There wasn't a dining table—a board was placed on two saw-horses. Some families were fortunate to have a few chairs, but many did not, so diners sat on chests, benches, or whatever could be pulled up to the board. Children often stood to eat. Most colonists ate—with knives, wooden spoons, and fingers—from wooden trenchers, squares of wood hollowed out in the center to form a sort of bowl. Trenchers were usually shared, so two people often ate from the same one. There were plenty of napkins to go round, however, since fingers often neeed wiping (and women wove the fabric that made the napkins). 

Why didn't the colonists have forks

By the beginning of the 18th century, knives imported to the American colonies had the new blunt tips. Because Americans had very few forks and no longer had sharp-tipped knives to spear food, they had to use spoons in instead. They’d use the spoon in the left hand to steady the food as they cut it with the knife in the right. They’d then switch the spoon to the opposite hand in order to scoop it up to eat. 
These folks drank their beverages from tankards, wooden cups, or leather cups. Water wasn't the preferred beverage—it was sometimes dirty or foul-tasting, so beer, ale, and cider were preferred, even for children.

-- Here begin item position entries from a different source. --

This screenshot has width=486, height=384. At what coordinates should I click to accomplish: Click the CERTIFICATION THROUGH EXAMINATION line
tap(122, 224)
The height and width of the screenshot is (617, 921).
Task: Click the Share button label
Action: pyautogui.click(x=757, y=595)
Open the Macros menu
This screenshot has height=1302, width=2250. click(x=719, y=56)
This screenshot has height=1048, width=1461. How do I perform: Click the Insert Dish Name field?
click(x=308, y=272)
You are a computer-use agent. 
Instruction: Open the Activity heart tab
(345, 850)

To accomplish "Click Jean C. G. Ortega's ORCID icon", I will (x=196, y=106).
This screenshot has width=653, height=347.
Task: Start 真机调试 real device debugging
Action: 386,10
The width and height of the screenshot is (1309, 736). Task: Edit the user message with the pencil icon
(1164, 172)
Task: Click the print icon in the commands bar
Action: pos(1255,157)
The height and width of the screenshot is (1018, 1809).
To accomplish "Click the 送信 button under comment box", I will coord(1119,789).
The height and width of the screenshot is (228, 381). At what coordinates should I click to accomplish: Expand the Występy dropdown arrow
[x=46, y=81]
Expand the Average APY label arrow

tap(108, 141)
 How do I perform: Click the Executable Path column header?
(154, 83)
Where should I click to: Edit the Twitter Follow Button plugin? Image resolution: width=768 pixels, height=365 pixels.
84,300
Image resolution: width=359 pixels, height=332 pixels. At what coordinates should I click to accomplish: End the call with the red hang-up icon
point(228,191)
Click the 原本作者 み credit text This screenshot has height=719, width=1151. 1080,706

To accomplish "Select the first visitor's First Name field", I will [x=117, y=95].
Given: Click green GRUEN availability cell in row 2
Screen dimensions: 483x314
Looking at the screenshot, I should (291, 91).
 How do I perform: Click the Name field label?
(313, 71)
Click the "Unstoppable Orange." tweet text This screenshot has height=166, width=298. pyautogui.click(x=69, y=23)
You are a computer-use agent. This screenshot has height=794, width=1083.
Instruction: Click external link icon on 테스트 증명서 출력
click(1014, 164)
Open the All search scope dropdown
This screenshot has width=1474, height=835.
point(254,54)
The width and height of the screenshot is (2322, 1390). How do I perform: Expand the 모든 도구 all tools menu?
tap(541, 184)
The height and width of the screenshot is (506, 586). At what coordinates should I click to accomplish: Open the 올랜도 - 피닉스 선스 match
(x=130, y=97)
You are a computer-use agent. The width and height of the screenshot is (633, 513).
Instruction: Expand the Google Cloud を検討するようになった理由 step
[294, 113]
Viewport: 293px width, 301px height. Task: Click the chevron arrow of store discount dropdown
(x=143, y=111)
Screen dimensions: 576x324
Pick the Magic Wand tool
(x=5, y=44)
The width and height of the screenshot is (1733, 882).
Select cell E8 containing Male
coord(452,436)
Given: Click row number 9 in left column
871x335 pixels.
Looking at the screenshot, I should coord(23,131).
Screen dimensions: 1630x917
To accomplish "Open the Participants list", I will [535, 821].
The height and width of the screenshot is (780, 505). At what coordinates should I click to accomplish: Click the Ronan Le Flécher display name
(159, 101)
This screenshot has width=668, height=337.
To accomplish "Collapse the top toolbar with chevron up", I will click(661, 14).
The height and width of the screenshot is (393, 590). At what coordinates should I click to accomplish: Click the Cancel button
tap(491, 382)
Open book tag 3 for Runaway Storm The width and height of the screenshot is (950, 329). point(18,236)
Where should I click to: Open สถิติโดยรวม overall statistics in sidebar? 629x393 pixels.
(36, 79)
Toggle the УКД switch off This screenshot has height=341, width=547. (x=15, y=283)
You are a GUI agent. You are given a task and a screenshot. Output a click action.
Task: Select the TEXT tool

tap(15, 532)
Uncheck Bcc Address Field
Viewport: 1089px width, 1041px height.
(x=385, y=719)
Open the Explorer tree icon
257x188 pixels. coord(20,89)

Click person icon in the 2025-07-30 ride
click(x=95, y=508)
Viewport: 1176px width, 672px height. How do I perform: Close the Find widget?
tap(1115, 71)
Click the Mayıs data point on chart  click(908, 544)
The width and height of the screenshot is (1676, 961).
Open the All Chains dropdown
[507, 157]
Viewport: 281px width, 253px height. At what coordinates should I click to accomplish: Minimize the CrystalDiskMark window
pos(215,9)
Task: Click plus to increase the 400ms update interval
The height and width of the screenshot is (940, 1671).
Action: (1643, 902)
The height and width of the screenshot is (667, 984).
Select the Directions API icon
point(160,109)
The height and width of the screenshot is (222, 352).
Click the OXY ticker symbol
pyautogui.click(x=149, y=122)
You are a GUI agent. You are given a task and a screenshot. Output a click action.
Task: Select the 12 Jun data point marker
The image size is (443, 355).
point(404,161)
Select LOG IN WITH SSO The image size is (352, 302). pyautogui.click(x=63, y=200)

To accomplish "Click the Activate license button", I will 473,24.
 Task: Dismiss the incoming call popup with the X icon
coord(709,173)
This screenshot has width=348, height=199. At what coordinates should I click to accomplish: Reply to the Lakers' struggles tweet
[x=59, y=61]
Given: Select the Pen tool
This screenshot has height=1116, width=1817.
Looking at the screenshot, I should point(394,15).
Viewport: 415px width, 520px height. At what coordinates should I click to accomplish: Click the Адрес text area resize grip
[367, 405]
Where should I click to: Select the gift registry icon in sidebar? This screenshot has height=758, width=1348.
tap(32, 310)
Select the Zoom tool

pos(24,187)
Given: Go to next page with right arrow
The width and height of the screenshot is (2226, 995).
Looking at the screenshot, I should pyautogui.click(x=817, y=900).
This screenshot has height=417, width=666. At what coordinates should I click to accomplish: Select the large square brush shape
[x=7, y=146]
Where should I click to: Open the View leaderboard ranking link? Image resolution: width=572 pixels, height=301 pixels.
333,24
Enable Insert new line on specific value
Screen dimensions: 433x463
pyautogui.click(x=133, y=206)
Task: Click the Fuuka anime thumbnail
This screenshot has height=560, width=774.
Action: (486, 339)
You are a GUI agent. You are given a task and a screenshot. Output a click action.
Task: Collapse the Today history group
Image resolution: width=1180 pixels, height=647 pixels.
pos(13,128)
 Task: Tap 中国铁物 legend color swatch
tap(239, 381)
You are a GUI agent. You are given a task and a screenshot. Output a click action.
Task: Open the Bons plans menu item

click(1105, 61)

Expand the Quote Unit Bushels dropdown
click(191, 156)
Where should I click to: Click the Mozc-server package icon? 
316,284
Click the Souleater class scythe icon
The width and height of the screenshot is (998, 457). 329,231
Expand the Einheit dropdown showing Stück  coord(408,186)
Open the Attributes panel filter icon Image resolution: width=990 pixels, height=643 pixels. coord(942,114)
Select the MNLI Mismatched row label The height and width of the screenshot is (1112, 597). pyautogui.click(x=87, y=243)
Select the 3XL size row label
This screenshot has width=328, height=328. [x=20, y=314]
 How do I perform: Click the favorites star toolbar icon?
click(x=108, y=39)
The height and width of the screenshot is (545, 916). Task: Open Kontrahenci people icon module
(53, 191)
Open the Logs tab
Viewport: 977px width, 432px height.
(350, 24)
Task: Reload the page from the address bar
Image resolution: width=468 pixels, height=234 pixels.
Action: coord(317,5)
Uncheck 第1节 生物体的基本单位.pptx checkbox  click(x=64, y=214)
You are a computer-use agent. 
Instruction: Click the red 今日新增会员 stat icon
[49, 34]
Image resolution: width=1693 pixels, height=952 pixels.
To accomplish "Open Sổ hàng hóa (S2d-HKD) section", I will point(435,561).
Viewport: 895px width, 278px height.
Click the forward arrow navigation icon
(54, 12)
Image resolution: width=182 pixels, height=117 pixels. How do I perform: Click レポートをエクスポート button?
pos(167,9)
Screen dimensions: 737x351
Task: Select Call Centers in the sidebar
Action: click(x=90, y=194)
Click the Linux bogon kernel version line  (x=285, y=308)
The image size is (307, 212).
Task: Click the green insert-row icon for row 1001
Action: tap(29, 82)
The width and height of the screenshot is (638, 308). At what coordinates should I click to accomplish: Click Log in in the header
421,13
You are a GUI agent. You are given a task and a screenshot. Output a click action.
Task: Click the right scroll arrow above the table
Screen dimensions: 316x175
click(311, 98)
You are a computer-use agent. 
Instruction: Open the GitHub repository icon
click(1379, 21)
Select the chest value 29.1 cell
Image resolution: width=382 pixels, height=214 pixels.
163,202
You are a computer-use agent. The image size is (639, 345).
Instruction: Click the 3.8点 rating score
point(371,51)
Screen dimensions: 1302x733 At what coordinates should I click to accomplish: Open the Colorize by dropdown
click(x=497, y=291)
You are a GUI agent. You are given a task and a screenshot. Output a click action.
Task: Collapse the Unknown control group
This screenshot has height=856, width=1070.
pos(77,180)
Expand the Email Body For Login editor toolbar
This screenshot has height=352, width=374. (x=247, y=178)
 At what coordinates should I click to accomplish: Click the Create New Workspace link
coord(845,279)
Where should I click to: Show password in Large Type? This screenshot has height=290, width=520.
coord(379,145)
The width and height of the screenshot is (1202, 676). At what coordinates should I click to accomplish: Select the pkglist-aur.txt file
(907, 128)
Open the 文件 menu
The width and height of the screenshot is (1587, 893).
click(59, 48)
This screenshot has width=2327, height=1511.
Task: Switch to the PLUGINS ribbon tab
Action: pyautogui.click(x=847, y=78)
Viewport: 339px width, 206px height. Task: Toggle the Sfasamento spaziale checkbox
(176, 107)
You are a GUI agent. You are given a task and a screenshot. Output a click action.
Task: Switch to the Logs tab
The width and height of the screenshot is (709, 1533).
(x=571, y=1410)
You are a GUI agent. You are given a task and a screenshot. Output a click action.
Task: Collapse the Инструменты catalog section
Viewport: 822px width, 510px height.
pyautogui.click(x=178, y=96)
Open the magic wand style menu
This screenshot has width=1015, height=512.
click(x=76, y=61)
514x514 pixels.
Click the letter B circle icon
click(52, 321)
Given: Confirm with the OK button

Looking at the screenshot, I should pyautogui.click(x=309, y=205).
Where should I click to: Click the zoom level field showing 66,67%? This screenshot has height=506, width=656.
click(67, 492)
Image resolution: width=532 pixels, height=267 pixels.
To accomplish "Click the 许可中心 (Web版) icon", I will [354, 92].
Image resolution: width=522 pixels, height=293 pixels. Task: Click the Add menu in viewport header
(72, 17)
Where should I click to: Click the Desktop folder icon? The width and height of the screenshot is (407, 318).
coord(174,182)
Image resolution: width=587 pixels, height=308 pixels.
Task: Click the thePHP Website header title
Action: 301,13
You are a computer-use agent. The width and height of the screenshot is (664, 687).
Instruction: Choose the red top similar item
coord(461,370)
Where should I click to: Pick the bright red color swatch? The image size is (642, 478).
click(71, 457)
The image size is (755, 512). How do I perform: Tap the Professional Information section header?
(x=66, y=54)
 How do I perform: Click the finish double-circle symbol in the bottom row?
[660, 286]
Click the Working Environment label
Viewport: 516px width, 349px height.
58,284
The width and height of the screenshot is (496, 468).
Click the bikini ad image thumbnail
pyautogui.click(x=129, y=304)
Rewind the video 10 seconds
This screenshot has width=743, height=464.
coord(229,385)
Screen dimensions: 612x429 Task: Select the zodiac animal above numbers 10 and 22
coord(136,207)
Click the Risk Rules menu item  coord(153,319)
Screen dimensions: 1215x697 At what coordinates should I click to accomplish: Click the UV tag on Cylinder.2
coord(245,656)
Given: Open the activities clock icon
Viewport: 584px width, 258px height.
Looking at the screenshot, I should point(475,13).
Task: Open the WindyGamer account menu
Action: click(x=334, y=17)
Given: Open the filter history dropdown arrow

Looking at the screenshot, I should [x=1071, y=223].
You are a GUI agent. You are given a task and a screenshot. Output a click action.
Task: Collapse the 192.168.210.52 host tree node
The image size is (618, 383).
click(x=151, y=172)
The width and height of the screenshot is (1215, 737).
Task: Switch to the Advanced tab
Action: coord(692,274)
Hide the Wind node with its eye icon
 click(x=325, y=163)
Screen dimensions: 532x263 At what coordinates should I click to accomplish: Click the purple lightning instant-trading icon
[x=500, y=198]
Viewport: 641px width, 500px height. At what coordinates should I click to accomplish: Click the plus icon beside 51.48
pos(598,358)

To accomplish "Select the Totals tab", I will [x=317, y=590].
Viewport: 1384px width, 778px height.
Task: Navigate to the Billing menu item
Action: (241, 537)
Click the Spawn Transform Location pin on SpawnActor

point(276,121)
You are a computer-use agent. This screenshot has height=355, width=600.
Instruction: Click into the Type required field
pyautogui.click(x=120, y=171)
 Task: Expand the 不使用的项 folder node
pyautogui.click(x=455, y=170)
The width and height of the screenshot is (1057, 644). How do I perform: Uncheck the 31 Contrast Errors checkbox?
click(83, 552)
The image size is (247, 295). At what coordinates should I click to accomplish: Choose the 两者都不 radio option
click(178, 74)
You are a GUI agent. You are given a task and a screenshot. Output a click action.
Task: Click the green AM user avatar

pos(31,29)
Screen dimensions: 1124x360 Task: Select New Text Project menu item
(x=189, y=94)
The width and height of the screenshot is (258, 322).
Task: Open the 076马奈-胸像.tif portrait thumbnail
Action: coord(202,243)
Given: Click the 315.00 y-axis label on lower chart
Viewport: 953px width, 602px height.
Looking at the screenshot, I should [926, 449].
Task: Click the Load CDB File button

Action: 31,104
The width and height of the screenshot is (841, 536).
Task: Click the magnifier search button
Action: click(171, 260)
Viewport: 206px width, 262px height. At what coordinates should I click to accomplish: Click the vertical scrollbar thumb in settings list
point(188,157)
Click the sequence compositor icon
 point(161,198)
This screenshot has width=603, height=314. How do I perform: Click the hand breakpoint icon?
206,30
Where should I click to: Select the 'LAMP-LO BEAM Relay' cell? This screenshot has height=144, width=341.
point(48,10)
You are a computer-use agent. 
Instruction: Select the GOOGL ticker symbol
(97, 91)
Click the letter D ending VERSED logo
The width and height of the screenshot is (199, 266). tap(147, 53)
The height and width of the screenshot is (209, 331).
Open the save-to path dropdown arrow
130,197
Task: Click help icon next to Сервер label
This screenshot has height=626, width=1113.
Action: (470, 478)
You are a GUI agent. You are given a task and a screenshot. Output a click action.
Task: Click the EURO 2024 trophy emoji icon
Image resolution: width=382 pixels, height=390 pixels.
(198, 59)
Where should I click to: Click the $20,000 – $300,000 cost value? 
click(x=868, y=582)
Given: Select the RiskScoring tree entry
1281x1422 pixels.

Besides kitchen duties, women also did the washing (see illustration below), spun, wove, knitted, and sewed; made soap and candles; tended a garden; preserved food by pickling, salting, drying or making preserves; cleaned (scouring the floor—if it wasn't a dirt floor—involved sand) and tended chickens and cows. They also gave birth several times and raised children.



Wash-day in the Seventeenth Century The women soak the clothes in hot water dipped from the nearby kettle heated over the open fire, beat out the grime with paddles, rinse the articles in the shallow stream and hang them out to dry. (Courtesy of the artist, Sydney R. Jones from Old English Household Life by Jekyll and Jones, published by B. T. Batsford, Ltd., London. Photo by Thomas L. Williams)

If they needed to travel—perhaps to help a friend give birth or to attend a funeral, they either walked or went by dug-out canoe if they lived near water as many early Virginians did. Horses were a rarity in the early 1600s because they took up so much space to  transport by ship (a 1000-pound horse, plus 500 lbs. of hay, 300 or so pounds of oats—you get the picture). Plus, all the manure that had to be mucked out and carried above deck. . . . Horses that came to Jamestown in 1608 didn't survive the starving time, and it took a while for more horses to be brought in and breeding to get underway. Some fortunate families might have oxen and a cart in the early years, though. When horses did eventually come to the colonies, "no one walked save a vagabond or a fool." By the18th century, roads had improved and carriage travel was popular.  

I'm not sure I could have coped with 17th century women's clothing. The only article of underwear that women had was the shift—which looked sort of like a long nightshirt. There were no other undergarments unless you include stays. (Underpants—or drawers, which were two pieces tied together at the waist and thus open in the crotch—wouldn't come along until the early 19th century. What we know as panties would arrive even later.) Stays were worn between the shift and the outer gown. Made of linen and whalebone (or wood), stays laced up and gave women stiff, upright posture. Children, boys as well as girls, also wore stays to improve their posture. I can't imagine that stays were comfortable.

Staying warm in winter was a challenge. Early houses were drafty, and one fireplace wasn't enough to warm the whole room where people ate, slept, and lived. Bed-curtains helped, as did feather beds (sometimes another feather bed was used as a cover), animal skins, and several people sharing a bed.

I appreciate the hardships my ancestors endured to settle colonial Virginia. I wouldn't be here without these hard-working and resilient forebears.